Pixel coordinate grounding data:
···
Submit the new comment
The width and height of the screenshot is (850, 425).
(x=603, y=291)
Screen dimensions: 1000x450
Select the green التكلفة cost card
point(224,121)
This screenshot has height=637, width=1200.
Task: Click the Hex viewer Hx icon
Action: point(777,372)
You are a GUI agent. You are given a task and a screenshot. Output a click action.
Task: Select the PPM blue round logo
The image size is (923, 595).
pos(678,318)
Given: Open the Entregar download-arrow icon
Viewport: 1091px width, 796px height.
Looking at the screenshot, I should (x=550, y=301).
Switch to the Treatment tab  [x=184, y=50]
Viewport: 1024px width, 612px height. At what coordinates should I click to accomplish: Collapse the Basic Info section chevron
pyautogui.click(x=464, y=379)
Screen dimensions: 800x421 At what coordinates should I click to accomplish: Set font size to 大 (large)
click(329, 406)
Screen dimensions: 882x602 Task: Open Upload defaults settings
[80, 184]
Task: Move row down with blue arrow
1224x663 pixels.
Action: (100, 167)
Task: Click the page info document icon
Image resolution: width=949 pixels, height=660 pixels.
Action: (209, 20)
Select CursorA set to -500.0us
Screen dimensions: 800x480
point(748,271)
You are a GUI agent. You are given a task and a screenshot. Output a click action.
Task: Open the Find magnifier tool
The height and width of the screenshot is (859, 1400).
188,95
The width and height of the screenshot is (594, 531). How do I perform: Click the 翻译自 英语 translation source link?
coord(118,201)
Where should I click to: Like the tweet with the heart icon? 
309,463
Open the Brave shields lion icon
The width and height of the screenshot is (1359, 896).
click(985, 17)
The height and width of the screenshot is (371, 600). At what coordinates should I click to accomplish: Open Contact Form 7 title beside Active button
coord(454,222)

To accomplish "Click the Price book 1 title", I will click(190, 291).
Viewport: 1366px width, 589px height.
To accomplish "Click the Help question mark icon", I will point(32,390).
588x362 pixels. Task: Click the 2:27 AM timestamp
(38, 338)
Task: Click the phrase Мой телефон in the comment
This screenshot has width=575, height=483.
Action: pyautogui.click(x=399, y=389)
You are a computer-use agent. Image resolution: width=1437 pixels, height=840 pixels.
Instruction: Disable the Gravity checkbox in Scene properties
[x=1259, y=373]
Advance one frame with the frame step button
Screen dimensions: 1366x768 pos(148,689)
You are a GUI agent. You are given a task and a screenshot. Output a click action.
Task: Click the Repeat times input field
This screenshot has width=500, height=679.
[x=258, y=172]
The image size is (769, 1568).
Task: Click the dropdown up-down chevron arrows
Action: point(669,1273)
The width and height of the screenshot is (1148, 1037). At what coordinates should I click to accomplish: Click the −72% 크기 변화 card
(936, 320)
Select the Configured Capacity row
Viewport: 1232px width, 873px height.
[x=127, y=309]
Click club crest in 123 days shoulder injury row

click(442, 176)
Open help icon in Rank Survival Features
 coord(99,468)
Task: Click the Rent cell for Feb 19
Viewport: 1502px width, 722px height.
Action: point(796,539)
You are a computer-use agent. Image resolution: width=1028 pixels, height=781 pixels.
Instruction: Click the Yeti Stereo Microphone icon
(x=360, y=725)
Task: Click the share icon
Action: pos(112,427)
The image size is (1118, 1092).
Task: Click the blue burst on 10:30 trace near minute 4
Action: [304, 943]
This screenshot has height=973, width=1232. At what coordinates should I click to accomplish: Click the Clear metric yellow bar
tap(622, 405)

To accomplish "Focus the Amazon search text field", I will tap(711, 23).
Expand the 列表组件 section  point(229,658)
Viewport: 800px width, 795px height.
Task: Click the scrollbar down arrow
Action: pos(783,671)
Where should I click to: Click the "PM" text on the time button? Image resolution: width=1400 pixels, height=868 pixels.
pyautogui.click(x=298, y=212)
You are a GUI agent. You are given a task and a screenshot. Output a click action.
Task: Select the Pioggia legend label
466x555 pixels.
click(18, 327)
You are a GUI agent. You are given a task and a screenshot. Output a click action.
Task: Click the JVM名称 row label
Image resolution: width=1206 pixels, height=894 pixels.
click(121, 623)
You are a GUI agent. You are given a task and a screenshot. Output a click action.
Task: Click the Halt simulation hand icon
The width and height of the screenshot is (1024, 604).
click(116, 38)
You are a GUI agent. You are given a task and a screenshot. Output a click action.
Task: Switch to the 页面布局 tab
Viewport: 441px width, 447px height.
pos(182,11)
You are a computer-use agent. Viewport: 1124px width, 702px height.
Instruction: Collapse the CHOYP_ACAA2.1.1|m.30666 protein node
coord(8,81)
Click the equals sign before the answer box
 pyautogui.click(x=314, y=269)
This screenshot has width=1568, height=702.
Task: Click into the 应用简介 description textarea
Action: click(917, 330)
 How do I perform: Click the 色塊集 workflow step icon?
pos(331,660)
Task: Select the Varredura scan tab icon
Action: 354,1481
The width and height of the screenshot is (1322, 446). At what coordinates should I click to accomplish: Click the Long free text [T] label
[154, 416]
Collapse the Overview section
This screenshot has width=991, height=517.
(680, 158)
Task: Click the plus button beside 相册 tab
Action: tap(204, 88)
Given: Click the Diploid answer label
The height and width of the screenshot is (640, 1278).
···
- **ABOUT THIS EXERCISE**
Each line from the top of the records down to the one with "Screen dimensions: 1000x450" must be retyped exactly; include both ends and nothing else.

- **PROBLEM SOLUTION**
Submit the new comment
The width and height of the screenshot is (850, 425).
(x=603, y=291)
Screen dimensions: 1000x450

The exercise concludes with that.